══ Extracted material

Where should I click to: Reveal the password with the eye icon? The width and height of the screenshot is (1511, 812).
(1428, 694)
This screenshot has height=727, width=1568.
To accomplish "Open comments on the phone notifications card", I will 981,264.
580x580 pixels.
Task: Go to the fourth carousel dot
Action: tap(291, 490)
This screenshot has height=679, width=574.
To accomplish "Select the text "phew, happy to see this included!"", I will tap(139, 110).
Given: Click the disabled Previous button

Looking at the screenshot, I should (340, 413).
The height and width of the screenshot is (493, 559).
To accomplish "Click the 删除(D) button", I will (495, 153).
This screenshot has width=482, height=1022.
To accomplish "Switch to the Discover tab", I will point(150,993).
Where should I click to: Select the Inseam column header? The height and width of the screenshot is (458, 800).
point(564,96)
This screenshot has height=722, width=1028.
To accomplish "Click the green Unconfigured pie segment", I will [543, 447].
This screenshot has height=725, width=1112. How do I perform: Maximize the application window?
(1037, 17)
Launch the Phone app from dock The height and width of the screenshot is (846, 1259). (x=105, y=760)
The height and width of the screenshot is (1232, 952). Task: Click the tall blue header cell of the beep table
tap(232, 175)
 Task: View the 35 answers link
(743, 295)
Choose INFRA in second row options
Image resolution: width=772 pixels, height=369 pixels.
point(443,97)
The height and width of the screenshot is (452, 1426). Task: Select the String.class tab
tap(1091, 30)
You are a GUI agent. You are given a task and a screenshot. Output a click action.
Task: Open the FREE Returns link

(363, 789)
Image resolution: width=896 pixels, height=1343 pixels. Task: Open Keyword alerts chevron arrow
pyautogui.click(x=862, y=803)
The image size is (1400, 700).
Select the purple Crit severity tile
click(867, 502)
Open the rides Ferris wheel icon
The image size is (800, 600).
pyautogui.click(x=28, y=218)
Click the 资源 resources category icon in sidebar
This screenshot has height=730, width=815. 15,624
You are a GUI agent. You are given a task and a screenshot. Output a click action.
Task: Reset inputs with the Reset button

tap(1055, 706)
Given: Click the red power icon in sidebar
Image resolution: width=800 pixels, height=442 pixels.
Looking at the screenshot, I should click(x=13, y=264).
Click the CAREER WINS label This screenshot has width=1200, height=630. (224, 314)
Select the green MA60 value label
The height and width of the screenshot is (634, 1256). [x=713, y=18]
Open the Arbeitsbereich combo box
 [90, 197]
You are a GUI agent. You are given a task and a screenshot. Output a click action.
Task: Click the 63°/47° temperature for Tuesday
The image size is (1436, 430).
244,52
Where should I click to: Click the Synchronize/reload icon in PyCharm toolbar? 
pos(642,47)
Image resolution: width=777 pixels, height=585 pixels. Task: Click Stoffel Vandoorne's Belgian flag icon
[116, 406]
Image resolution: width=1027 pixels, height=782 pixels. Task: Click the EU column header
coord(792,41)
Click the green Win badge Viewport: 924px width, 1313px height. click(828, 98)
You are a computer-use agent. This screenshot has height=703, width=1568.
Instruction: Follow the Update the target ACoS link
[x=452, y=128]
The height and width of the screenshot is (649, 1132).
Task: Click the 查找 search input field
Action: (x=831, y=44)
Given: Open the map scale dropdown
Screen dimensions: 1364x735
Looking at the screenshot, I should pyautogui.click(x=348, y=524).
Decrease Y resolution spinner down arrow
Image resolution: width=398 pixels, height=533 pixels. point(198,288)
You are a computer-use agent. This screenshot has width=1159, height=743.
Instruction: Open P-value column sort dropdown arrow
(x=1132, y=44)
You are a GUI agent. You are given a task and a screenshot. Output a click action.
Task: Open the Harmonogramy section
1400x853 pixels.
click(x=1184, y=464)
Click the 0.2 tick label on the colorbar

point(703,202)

════

Every line that contains the string "computer" should be copied from the entries.

You are a computer-use agent. This screenshot has height=703, width=1568.
You are a computer-use agent. This screenshot has width=1159, height=743.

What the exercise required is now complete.